[YOUR INSTRUCTIONS] Print, in exact form, the lines below from the one containing "Viewport: 720px width, 713px" through the one containing "Given: Click the campo", and omit all others.

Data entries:

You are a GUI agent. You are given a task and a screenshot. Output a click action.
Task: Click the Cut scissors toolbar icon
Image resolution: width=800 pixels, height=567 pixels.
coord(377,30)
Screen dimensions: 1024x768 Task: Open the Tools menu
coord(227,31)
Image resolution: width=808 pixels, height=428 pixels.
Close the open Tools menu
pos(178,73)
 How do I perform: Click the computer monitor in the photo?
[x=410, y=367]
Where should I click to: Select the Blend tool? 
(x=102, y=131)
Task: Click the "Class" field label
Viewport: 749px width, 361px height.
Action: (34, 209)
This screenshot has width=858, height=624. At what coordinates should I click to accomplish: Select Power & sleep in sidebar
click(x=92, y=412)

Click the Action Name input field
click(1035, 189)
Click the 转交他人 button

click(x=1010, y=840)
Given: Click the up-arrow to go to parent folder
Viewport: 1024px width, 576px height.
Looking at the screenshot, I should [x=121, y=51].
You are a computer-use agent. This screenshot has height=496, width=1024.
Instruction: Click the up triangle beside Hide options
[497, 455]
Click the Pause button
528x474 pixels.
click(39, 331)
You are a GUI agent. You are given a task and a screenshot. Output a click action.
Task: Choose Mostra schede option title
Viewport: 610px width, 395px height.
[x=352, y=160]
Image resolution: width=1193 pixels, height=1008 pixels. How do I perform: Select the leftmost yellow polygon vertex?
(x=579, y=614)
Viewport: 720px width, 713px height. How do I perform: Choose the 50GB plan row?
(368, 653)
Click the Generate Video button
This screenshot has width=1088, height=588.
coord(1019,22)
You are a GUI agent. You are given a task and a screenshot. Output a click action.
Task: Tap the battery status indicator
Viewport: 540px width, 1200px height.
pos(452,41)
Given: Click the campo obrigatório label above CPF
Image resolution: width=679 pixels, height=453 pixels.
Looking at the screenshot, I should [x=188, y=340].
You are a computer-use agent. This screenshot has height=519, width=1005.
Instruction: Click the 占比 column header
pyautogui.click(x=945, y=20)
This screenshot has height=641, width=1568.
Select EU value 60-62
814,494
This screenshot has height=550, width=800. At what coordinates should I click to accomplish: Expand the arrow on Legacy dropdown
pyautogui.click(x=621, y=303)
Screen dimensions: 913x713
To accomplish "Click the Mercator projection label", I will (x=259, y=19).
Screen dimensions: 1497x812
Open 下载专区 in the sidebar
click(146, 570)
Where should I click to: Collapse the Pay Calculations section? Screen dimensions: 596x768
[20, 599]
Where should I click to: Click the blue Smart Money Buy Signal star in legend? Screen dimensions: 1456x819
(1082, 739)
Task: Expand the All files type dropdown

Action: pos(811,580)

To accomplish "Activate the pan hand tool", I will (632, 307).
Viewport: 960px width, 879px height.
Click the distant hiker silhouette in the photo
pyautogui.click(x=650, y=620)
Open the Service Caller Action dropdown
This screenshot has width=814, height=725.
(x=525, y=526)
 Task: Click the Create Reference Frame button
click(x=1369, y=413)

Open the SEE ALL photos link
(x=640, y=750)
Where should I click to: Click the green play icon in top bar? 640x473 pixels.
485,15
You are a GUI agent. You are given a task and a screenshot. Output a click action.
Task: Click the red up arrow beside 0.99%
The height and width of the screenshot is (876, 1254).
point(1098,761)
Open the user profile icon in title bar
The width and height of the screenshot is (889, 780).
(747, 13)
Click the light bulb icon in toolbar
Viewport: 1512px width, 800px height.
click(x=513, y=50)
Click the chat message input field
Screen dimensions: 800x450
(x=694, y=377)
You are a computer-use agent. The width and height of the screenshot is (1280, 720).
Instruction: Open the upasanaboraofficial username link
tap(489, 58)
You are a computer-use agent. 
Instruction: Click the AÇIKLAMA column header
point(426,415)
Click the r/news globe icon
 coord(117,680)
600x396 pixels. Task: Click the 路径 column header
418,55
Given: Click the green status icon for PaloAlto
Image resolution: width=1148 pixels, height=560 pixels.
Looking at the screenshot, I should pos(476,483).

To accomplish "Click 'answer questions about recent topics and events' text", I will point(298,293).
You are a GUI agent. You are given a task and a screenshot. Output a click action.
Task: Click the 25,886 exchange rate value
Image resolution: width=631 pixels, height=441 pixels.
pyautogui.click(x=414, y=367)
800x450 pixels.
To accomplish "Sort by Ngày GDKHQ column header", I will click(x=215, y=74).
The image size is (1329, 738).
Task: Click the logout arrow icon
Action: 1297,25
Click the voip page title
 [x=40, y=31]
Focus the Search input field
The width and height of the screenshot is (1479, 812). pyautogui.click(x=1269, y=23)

[WRITTEN RESPONSE]
Viewport: 720px width, 713px height. How do I perform: Choose the 50GB plan row?
(368, 653)
Click the Generate Video button
This screenshot has width=1088, height=588.
coord(1019,22)
You are a GUI agent. You are given a task and a screenshot. Output a click action.
Task: Tap the battery status indicator
Viewport: 540px width, 1200px height.
pos(452,41)
Given: Click the campo obrigatório label above CPF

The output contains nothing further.